In the case of "forms" you
can access those by using the HTML::DOM object itself as a hash. I.e.,
you can write "$doc->{f}" instead
of "$doc->forms->{f}".
- cookie
- This returns a string containing the document's cookies (the format may
still change). If you pass an argument, it will set a cookie as well. Both
Netscape-style and RFC2965-style cookie headers are supported.
- getElementById
- getElementsByName
- getElementsByClassName
- These three do what their names imply. The last two will return a list in
list context, or a node list object in scalar context. Calling them in
list context is probably more efficient.
- createEvent ( $category )
- Creates a new event object, believe it or not.
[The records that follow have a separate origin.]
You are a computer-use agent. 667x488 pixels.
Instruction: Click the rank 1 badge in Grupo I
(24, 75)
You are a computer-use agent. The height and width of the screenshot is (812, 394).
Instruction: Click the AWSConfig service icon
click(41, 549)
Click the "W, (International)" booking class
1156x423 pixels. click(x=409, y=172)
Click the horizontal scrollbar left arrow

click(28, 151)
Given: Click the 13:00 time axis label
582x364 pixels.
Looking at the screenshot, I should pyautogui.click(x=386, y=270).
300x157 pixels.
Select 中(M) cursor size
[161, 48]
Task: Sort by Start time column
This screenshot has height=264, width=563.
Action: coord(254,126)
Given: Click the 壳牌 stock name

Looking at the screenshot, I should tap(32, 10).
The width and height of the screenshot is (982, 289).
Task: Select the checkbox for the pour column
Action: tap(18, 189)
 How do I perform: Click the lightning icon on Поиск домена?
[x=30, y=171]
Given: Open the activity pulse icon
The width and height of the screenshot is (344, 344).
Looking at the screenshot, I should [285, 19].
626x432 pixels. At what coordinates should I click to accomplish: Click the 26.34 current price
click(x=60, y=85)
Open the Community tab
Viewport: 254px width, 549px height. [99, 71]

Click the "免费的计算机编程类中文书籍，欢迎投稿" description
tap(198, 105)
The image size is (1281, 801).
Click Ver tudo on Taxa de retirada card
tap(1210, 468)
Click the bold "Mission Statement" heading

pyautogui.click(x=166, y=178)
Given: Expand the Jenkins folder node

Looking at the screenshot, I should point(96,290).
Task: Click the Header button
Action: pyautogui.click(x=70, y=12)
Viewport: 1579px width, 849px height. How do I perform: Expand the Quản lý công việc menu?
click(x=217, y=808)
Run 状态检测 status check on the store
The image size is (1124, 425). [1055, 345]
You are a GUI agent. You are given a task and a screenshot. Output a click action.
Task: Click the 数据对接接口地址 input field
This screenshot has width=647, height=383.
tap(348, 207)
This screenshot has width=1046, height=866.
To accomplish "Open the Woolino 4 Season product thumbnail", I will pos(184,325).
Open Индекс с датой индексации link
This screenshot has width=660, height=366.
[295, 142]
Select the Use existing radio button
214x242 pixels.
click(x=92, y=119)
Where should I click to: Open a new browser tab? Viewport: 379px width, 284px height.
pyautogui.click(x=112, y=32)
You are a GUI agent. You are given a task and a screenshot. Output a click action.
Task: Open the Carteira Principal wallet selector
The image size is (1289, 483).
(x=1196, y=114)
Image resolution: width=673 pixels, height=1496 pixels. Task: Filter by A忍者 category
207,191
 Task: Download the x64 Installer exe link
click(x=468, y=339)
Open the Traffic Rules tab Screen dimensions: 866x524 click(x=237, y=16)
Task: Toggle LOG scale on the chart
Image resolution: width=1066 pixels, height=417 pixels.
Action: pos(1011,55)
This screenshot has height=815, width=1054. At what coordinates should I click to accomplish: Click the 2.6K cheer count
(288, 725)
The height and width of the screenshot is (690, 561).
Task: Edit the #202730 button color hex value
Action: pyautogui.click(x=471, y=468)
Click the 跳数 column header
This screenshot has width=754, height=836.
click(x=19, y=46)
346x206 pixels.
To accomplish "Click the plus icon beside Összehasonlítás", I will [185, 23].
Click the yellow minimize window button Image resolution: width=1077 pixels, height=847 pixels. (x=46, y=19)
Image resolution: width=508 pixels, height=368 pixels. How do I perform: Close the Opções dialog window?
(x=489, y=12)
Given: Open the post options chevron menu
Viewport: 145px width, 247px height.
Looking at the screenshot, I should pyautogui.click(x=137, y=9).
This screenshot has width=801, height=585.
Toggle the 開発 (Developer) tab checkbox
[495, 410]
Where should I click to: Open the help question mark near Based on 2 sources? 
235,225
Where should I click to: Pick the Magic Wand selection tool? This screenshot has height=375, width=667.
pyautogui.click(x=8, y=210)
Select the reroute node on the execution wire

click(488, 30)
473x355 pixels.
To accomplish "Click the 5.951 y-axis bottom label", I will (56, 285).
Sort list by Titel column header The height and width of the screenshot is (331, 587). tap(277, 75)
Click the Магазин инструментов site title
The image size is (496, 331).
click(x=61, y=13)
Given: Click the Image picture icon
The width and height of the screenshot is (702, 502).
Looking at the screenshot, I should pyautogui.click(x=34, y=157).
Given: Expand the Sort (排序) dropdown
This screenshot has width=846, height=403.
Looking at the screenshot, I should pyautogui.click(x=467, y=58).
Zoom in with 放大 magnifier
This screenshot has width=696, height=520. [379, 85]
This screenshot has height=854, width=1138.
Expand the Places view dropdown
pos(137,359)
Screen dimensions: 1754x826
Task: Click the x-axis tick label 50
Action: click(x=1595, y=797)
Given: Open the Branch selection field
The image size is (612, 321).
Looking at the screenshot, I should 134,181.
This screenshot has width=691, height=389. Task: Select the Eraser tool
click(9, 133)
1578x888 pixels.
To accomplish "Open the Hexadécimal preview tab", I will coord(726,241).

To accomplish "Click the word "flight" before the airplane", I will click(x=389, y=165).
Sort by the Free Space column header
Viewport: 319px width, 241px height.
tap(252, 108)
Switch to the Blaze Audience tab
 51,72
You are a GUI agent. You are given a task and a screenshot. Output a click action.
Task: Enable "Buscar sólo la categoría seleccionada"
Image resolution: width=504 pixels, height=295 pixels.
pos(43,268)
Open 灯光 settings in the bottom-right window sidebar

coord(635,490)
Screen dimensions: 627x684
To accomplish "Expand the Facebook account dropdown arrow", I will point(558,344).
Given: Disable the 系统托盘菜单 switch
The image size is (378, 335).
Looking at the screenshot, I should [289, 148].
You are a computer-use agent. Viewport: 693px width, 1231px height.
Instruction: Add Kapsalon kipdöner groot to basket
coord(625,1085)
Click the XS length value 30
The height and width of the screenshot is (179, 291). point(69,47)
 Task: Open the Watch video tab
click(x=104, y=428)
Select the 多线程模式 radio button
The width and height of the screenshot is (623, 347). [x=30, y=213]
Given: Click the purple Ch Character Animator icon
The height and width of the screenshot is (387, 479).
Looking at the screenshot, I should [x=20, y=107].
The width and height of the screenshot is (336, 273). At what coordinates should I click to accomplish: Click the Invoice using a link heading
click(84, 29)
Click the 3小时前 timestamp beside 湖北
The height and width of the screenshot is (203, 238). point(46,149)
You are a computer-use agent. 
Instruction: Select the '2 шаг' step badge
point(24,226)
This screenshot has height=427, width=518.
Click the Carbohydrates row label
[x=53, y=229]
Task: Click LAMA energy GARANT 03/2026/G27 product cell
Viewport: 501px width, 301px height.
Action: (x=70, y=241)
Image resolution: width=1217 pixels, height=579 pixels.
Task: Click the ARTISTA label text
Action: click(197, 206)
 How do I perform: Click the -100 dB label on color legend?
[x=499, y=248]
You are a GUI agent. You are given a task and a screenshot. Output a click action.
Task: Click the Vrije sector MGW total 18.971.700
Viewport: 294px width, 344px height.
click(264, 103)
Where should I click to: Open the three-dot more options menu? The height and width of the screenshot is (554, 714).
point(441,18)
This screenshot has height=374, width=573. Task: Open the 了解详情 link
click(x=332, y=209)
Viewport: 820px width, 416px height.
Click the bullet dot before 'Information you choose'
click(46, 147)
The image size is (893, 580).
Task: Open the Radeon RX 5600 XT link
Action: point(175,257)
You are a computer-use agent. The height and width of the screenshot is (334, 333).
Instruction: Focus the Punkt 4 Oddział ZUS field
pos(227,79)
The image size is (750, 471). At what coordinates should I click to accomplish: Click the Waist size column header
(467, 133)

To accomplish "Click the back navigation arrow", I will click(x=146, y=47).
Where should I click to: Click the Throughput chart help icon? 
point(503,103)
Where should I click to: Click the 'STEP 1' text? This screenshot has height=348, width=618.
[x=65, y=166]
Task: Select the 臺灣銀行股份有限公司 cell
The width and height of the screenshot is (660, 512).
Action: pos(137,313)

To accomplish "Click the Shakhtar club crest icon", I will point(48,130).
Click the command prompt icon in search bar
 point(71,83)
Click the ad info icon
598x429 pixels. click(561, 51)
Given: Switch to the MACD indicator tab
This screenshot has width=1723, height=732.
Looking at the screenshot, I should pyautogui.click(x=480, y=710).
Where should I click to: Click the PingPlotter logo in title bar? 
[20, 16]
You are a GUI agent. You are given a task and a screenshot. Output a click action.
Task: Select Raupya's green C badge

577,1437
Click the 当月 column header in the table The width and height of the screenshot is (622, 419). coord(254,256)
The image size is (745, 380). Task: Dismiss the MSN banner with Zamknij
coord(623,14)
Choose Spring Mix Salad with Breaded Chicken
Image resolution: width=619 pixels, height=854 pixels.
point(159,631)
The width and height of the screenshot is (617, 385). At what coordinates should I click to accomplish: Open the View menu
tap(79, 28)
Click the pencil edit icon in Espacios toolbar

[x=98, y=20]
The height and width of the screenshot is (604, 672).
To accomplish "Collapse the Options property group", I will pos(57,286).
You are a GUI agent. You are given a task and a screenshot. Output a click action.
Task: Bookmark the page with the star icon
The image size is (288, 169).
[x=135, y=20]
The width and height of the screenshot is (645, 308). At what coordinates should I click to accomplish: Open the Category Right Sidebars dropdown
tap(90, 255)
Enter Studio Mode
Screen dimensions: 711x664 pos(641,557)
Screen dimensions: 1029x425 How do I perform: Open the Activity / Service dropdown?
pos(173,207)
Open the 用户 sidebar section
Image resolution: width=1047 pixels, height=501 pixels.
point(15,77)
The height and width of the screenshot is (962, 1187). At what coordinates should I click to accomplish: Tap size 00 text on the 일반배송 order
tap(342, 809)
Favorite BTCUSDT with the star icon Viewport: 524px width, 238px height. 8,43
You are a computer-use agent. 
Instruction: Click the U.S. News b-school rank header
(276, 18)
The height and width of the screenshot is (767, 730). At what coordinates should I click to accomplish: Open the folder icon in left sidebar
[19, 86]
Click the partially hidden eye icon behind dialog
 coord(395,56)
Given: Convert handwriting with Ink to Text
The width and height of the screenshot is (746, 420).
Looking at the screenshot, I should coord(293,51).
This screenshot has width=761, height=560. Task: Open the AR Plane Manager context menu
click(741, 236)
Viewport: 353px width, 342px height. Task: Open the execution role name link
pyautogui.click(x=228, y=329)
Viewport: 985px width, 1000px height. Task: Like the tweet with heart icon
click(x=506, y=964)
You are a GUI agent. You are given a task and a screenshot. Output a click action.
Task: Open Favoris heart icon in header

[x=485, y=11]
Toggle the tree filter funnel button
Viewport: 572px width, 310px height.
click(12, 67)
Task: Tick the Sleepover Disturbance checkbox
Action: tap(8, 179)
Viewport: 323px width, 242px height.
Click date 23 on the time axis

The $category is the DOM event
category, which determines what type of event object will be returned.
The currently supported event categories are MouseEvents, UIEvents,
HTMLEvents and MutationEvents.
You can omit the $category to create
an instance of the event base class (not officially part of the
DOM).
- defaultView
- Returns the HTML::DOM::View object associated with the document.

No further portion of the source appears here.